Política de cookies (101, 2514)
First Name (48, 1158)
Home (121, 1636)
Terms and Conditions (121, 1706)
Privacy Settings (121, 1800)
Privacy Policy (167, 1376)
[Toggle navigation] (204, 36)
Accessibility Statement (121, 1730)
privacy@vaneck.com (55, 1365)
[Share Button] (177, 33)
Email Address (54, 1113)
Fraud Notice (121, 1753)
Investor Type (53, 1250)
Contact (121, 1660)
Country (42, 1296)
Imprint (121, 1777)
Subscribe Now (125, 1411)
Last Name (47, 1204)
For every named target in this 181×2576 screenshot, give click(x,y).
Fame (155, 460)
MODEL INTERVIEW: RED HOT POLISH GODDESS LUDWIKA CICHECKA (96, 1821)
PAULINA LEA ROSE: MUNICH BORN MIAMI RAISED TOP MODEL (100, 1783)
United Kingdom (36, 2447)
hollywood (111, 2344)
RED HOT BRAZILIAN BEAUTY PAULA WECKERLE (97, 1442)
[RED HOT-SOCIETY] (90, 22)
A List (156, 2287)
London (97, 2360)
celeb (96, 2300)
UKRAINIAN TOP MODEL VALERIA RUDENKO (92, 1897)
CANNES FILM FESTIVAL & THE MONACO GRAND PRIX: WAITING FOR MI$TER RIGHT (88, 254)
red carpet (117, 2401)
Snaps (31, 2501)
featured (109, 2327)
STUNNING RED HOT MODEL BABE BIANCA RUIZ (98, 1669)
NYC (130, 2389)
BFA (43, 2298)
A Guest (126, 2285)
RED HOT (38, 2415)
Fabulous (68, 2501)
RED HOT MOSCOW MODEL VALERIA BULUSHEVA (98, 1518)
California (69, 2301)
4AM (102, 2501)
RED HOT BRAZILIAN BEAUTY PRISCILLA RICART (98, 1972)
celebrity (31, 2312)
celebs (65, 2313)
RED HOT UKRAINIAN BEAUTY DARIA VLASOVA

Brief → Could you copy every line from the records that mentions the word "UKRAINIAN"?

Response →
UKRAINIAN TOP MODEL VALERIA RUDENKO (92, 1897)
RED HOT UKRAINIAN BEAUTY DARIA VLASOVA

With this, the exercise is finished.